Grief is a natural response to loss and losing something or someone you love can be very difficult and painful. When you experience a loss, you may feel a variety of emotions that range from anger to sadness, and many others in-between. Sometimes it feels like the hardship will never end, but the good news is that with time, the feelings of grief seem to lessen.
Elizabeth Kubler-Ross developed a theory based on the way that people grieve. She found that people generally go through 5 various stages:
- DENIAL: “This can’t be happening to me.”
- ANGER: “Whose fault is this and why is it happening?”
- BARGAINING: “If I do this, then can I get that..?”
- DEPRESSION: “I’m too sad to do anything.”
- ACCEPTANCE: “I’m at peace with what happened.”
*They may or may not occur in this order and some stages may never be reached at all.
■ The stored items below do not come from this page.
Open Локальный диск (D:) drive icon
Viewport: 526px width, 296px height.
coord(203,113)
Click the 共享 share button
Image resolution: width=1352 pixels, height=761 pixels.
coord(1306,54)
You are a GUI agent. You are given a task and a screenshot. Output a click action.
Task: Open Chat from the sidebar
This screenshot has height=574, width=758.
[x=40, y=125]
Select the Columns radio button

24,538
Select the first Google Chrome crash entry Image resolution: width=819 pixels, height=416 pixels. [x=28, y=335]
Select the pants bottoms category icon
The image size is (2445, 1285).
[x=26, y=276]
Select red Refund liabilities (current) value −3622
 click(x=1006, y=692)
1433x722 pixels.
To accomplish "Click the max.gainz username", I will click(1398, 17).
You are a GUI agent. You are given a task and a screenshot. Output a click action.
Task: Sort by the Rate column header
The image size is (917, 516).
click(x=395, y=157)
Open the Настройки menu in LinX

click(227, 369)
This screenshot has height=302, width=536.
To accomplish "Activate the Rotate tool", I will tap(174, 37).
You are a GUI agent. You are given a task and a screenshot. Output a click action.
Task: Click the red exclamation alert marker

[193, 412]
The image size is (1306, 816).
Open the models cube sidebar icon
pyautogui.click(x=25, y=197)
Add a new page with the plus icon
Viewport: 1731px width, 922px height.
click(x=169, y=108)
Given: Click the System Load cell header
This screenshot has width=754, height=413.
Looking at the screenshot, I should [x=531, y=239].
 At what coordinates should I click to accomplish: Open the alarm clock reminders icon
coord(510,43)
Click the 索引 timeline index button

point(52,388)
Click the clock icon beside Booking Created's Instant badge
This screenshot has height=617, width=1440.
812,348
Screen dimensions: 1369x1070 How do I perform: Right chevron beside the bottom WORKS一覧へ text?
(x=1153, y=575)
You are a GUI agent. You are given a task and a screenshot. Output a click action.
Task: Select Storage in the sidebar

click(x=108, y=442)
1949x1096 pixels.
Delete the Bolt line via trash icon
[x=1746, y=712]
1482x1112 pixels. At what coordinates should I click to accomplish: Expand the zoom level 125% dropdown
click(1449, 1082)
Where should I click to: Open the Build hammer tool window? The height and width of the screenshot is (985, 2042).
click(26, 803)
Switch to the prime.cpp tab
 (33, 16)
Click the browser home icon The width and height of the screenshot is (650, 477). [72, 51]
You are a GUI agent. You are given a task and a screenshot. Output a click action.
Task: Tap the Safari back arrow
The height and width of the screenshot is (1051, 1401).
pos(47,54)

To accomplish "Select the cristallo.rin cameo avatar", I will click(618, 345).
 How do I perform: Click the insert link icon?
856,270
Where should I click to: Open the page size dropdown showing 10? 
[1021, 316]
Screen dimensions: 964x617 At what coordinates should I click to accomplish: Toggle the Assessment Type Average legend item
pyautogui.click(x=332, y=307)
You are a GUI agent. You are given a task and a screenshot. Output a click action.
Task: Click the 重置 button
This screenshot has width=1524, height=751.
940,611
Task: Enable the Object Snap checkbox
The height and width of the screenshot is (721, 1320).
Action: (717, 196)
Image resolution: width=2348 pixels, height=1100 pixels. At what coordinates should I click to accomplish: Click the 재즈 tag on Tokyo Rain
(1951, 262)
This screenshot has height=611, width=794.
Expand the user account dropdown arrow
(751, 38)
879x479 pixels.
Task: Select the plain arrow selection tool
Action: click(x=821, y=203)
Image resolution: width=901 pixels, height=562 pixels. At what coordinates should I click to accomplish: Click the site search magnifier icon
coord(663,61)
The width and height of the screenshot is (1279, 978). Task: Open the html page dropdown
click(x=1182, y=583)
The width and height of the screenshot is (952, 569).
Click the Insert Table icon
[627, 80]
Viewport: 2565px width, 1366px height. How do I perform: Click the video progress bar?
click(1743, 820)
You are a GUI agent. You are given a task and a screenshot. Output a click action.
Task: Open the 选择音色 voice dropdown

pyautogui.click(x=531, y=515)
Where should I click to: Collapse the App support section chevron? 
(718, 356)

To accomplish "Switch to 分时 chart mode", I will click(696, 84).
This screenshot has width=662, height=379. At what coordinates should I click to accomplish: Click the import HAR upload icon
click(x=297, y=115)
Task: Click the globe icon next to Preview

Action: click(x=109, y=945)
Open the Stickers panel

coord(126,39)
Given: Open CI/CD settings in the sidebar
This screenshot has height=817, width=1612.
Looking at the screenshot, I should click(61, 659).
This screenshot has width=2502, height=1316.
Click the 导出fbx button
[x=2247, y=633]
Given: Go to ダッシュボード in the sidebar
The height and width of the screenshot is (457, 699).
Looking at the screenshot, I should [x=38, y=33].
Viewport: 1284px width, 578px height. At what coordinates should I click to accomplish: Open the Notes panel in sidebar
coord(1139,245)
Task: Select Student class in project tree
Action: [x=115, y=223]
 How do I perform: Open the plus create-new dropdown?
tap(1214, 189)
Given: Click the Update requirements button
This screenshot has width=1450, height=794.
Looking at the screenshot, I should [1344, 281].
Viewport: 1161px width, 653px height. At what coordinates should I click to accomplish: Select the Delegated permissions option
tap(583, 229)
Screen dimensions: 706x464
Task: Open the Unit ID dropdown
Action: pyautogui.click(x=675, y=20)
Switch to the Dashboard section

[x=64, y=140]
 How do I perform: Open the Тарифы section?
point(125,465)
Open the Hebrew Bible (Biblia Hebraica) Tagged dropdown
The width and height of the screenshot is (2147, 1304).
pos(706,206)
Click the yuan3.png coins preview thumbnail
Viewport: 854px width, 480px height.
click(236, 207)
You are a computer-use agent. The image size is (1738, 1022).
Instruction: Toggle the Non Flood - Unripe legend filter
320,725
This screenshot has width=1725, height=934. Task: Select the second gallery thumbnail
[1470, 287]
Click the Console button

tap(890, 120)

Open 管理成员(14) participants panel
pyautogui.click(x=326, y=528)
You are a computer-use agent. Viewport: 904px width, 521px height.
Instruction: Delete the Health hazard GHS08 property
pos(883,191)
Grief does not only occur when a loved one dies. Losing a relationship, a job, your health, your financial stability, your pet, or your feelings of safety can all cause grief as well. However, there is not one right way to grieve; everyone does it their own way. The pain does not go away faster if it is ignored and it is important to go through it the way that best suits the individual.
Therapists and counselors can be very helpful when someone is dealing with a loss. It can be helpful for them to talk to someone about the pain they are feeling. It is possible that the pain of grief will never disappear in its entirety, but it definitely can get better.